For years people have reported cherries help reduce osteoarthritis pain and gout flare up. Thanks to the dedication of food scientists, the old wives’ tales and popular folklore is backed by scientific data and published research.
Researchers have studied all types and varieties of cherries. They have compared sweet cherries to tart cherries and drinking tart cherry juice verse taking tart cherry capsules. What is great about the growing numbers of published research information is they all point to the same conclusion. Tart cherries, no matter if you drink the juice or take the capsules help reduce joint pain and gout flareups naturally.
Published Gout Management Research
A published study from Boston University Medical center in 2012 revealed eating 10+ cherries daily helped to protect people from gout flareups. The study was conducted on 633 participants and according to the co-author Hyon K. Choi, MD, “Cherry intake was associated with a 50 percent lower risk of gout flares over a 48-hour period,”. He continued and said “We extrapolate that cherries will continue to work long-term.”
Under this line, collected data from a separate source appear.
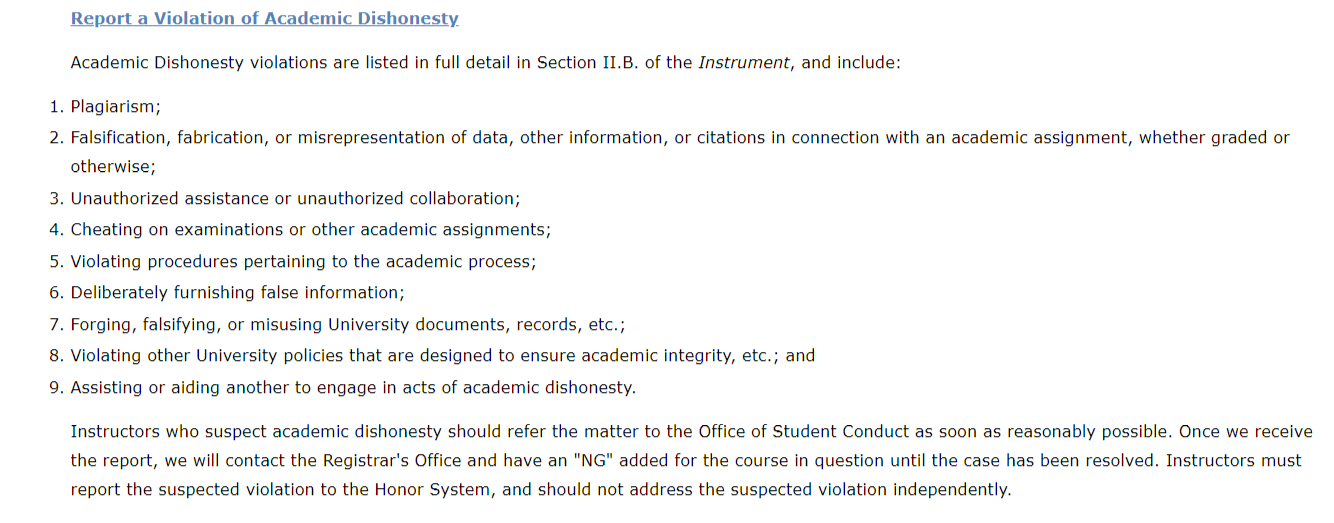The height and width of the screenshot is (523, 1334).
Task: Select the "Deliberately furnishing false information" item
Action: [237, 293]
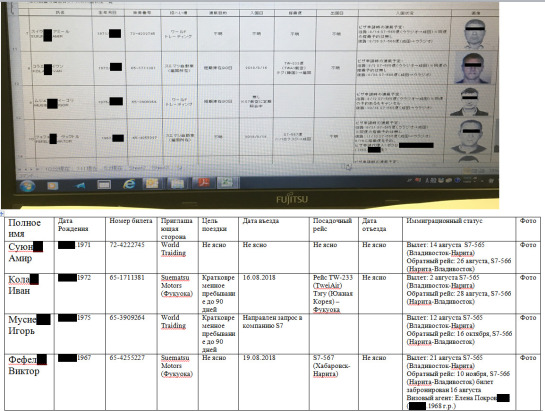Open the keyboard-like window taskbar icon
Screen dimensions: 545x411
coord(104,185)
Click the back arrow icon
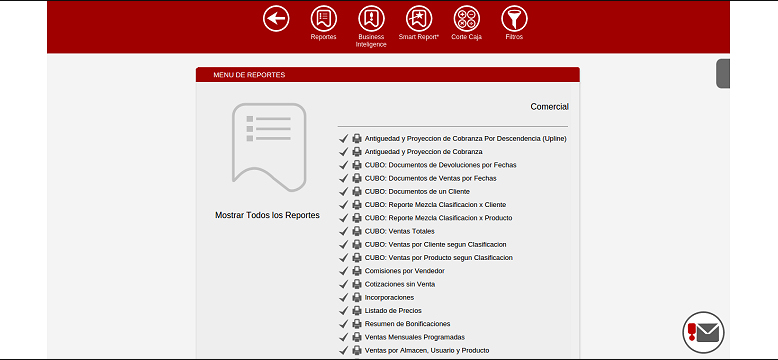This screenshot has height=360, width=778. point(276,19)
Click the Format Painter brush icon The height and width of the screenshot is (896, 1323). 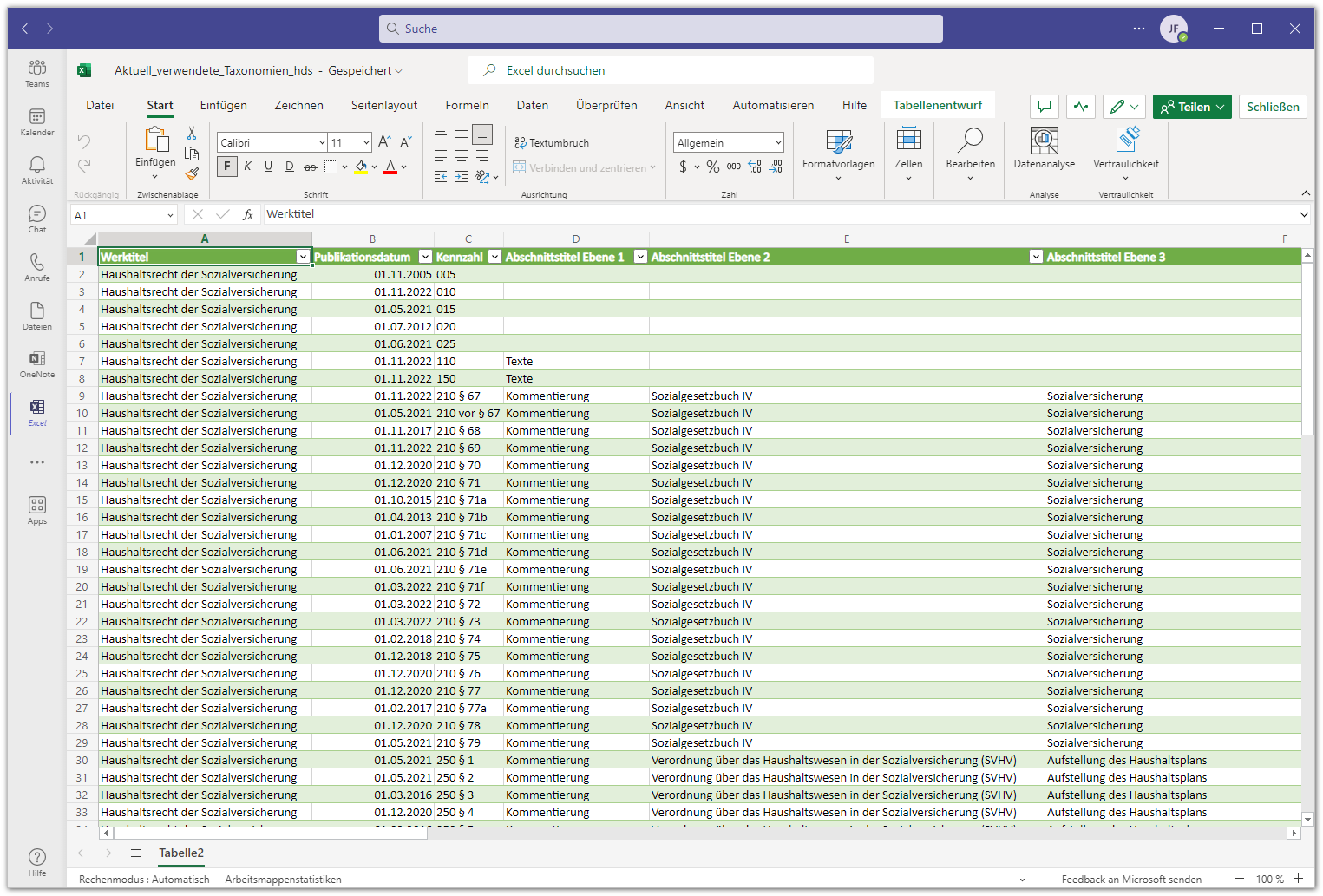pos(192,173)
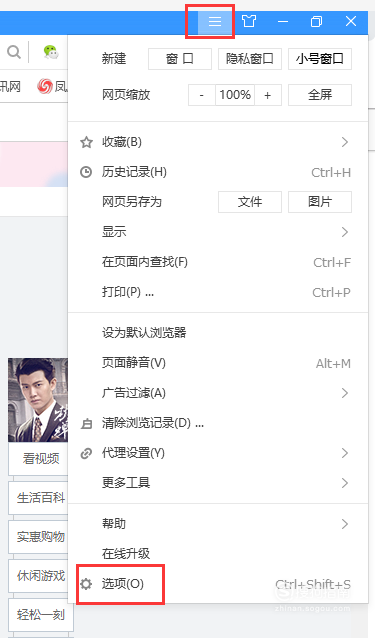Viewport: 375px width, 638px height.
Task: Decrease page zoom with the minus button
Action: click(202, 95)
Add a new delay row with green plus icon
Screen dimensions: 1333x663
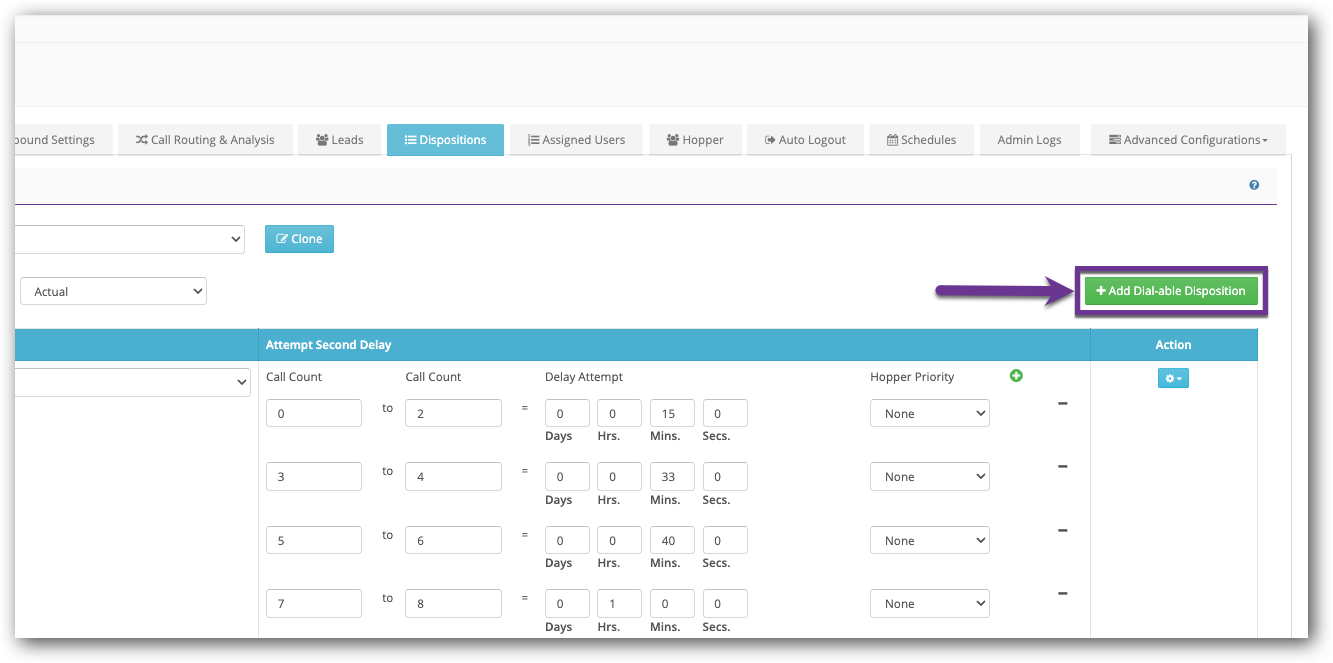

The study attributes the positive effects to anthocyanins. These are naturally occurring plant pigments that have powerful anti-inflammatory properties. Anthocyanins are found naturally all throughout nature, but cherries, especially tart cherries, contain higher levels.
Another study that was published in 2014 found that drinking Montmorency tart juice reduced uric acid levels in the bloodstream. In addition, other 2014 study revealed participants who ate whole tart cherries also enjoyed increased levels of anthocyanins in their bloodstream. However, these participants reported to have experience high levels of gout flareups when compared to those drinking the juice. However, both studies indicated Montmorency tart cherries does help to reduce the risk of gout flare-ups.
Osteoarthritis Relief Research
In addition to gout relief, studies also show how cherries help to reduce symptoms of osteoarthritis. In 2013, researchers from Philadelphia VA Medical Center reported the positive effects tart cherry juice consumption has on joint pain and stiffness. The research team worked with patients for 6 weeks. Each of the participants consumed two 8-ounce bottles of tart cherry juice daily for the time of the research period. The participants in the study showed a decrease in high-sensitivity C-reactive protein (CRP). This is a marker of inflammation in the body.
Another study conducted at the Baylor Research Institute in Dallas, also showed positive results for participants. A total of 20 patients where enrolled in the study and over half indicated they experience less pain and better joint function. The participants in the study consumed tart cherry pills for the duration of the study.
No matter if the tart cherries are in the liquid form such as tart cherry juice, cherry juice concentrate or in cherry capsules, published research shows cherries help to reduce inflammation and joint pain. They also help to reduce the risk of a gout flareup, too.